***** STUDY MATERIAL

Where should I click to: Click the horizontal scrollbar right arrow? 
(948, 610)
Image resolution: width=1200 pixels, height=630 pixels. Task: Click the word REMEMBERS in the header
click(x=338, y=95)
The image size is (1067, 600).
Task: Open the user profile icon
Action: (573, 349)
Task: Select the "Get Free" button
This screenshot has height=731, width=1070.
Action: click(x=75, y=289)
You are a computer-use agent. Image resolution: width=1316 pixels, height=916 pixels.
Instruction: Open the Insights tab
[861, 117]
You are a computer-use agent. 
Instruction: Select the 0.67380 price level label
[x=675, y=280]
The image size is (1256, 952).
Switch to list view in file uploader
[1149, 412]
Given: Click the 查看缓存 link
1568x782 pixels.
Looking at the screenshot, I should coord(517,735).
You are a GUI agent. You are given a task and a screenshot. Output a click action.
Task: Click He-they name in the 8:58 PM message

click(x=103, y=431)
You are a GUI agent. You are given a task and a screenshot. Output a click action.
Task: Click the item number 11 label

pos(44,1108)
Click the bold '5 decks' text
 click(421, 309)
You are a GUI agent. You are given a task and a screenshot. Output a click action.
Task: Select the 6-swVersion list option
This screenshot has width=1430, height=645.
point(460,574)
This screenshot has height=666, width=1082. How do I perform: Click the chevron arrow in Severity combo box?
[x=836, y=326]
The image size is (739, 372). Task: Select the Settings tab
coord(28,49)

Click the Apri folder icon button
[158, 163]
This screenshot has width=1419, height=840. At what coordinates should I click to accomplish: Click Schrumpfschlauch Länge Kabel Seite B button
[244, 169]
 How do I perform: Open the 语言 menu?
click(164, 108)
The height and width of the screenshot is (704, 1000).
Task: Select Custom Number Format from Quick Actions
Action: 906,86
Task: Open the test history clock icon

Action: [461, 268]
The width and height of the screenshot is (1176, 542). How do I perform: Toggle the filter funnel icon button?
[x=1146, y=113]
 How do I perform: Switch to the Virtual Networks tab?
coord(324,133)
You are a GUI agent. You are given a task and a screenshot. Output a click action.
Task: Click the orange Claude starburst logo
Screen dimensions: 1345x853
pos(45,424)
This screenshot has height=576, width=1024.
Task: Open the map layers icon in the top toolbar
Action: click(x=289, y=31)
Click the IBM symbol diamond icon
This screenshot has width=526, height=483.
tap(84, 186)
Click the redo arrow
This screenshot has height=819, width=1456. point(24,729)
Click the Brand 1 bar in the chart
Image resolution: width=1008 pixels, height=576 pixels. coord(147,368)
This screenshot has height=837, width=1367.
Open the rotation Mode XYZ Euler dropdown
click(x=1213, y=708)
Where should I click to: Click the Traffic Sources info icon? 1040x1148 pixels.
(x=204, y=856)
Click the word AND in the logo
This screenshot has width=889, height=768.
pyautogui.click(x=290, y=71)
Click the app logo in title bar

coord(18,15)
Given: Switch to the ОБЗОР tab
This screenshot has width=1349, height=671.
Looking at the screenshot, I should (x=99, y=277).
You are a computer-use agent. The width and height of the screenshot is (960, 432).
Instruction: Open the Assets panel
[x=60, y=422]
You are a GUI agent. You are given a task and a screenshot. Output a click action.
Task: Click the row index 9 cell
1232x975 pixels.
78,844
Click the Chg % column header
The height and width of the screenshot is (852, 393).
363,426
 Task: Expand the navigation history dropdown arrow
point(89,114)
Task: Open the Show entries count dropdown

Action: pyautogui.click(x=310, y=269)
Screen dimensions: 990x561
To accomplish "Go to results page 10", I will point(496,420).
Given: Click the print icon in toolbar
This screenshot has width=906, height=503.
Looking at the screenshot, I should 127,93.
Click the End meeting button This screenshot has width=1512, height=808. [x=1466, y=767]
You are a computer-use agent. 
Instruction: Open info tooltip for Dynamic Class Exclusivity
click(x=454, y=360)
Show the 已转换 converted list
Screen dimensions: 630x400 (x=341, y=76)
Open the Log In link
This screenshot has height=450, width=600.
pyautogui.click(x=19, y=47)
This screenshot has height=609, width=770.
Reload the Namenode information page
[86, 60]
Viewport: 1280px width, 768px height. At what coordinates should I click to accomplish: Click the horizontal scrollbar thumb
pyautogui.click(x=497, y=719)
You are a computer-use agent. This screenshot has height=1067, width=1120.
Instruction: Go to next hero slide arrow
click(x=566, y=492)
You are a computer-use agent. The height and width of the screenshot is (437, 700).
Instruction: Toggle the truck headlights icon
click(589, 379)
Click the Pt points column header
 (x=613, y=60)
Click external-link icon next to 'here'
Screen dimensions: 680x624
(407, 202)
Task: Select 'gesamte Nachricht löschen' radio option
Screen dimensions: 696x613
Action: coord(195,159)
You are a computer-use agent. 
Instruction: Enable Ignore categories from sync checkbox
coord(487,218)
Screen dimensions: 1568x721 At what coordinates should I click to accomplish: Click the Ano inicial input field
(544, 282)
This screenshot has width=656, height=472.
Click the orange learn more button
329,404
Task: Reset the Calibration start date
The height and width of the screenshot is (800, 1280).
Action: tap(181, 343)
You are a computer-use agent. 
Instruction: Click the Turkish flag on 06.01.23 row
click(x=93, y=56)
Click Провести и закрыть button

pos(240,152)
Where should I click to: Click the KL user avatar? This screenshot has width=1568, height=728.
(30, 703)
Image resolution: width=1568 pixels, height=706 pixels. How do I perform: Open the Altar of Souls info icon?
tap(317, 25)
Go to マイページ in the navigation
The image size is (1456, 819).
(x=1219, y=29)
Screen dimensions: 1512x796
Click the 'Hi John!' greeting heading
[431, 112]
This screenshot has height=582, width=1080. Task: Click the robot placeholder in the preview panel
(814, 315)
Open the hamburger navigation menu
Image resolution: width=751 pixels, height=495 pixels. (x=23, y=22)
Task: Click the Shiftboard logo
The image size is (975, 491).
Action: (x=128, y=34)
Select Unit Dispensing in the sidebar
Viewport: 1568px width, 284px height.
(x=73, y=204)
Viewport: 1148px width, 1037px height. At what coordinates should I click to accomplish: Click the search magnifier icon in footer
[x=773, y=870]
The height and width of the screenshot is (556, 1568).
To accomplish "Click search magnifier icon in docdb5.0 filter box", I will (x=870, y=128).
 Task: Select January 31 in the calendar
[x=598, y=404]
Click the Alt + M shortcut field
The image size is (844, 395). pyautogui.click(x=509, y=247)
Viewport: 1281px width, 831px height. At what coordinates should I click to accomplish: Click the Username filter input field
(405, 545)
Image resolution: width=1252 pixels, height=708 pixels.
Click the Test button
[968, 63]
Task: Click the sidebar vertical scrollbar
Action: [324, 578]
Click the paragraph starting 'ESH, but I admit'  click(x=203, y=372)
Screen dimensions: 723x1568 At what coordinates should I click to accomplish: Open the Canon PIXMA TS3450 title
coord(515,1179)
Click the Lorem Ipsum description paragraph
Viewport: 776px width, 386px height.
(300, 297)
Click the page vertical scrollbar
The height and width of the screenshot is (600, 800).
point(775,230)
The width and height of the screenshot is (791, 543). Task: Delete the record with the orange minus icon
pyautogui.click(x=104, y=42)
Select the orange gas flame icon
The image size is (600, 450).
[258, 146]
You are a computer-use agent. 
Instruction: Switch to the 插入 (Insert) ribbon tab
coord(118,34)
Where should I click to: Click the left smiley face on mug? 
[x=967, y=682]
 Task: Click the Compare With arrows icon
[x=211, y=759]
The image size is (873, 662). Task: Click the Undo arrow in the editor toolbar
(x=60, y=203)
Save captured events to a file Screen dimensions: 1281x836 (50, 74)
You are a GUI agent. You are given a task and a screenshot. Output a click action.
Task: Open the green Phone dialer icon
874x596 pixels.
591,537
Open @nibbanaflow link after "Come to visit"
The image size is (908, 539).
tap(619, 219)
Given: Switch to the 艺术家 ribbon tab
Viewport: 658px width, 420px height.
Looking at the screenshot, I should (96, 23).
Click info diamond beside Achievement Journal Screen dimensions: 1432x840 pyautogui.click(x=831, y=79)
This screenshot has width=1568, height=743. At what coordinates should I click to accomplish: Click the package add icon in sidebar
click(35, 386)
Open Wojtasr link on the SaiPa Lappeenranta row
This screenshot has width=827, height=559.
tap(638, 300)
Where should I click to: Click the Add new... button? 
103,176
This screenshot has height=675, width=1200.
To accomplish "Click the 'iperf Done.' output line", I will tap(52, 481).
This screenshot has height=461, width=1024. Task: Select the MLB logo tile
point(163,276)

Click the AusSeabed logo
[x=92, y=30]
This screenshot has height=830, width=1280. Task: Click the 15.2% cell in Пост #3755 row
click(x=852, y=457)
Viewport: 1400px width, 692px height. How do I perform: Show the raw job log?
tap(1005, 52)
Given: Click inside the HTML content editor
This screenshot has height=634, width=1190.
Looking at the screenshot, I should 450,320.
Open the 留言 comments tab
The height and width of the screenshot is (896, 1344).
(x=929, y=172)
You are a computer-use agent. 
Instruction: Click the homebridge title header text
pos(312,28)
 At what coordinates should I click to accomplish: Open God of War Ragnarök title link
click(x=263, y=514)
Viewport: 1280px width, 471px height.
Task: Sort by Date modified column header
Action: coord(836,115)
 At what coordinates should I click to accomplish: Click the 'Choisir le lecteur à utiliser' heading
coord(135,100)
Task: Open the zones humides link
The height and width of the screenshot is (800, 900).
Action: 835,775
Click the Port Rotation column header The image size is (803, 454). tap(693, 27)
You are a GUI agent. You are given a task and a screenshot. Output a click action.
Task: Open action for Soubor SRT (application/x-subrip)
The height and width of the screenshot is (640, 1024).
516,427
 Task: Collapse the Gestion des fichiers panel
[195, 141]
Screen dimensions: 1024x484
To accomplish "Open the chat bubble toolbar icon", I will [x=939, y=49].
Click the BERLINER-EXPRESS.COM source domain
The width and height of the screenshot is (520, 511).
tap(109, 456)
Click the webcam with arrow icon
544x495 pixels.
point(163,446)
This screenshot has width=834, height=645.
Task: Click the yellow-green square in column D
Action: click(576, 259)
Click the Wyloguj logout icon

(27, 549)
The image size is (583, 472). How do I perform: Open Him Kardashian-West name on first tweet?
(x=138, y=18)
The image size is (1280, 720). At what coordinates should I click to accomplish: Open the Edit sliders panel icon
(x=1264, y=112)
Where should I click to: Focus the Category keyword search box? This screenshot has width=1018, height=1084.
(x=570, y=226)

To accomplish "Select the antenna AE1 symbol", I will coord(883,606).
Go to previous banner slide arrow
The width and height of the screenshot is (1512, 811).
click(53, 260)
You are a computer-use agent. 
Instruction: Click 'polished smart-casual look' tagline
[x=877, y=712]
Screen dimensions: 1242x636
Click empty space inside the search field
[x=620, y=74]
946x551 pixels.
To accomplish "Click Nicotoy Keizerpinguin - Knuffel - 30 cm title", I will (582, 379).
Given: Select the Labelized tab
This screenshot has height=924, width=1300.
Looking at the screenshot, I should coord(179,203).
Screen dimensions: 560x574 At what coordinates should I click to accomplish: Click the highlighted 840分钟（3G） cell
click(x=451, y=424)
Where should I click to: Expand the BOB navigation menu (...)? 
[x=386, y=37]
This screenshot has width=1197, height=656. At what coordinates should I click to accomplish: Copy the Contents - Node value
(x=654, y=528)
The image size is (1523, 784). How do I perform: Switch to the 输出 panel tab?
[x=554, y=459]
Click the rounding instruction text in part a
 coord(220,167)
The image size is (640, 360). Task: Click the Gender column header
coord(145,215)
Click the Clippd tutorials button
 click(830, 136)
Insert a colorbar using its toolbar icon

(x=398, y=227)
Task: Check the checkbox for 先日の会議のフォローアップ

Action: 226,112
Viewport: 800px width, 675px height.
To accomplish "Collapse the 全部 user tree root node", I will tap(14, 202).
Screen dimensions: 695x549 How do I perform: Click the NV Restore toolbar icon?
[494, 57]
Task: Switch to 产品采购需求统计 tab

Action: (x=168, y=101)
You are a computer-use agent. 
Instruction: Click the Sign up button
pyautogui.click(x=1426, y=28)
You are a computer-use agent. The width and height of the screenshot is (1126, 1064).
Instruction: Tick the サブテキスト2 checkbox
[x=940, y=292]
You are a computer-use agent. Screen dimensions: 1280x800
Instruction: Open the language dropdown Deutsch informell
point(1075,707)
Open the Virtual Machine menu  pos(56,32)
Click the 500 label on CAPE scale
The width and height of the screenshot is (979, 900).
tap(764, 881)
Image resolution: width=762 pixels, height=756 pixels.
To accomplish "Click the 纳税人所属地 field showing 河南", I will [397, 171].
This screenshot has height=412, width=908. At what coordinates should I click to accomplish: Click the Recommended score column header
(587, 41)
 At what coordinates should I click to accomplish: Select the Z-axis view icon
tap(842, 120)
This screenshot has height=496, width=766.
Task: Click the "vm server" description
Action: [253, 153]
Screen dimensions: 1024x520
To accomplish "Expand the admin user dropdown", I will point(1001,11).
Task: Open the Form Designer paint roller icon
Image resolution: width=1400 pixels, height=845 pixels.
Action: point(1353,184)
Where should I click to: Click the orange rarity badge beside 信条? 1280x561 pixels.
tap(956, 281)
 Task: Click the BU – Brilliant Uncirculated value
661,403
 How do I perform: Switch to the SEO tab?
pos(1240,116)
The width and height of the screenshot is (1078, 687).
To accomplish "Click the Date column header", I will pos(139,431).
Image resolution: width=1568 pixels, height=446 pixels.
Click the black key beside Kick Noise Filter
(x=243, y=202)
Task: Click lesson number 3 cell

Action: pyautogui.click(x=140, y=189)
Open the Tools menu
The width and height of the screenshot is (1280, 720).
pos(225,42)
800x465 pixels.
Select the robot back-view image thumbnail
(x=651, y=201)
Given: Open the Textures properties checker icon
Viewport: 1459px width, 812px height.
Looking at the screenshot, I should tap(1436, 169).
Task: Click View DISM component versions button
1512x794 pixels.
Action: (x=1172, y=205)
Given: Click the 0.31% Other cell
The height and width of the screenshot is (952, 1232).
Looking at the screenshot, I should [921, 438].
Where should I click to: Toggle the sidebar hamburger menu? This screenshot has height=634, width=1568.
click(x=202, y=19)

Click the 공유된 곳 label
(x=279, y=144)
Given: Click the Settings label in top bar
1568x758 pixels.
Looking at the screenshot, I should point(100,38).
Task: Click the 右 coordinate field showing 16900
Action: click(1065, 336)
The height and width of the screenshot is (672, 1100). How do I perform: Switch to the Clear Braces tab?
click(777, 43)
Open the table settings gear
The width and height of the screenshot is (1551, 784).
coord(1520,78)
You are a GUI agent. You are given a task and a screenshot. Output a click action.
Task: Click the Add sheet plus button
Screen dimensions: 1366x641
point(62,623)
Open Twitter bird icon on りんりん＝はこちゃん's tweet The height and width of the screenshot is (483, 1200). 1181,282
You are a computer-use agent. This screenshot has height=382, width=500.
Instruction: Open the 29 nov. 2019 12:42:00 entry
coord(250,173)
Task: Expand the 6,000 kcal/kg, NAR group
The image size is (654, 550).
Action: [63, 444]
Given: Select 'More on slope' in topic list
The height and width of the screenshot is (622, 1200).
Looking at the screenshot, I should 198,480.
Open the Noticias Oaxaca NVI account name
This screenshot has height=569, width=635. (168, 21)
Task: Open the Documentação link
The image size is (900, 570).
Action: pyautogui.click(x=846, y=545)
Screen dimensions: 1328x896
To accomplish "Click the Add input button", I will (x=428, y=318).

**********

Copy each line in the entries above where the word "option" shows up.

> _WRITTEN RESPONSE_:
Task: Select the 6-swVersion list option
Task: Select 'gesamte Nachricht löschen' radio option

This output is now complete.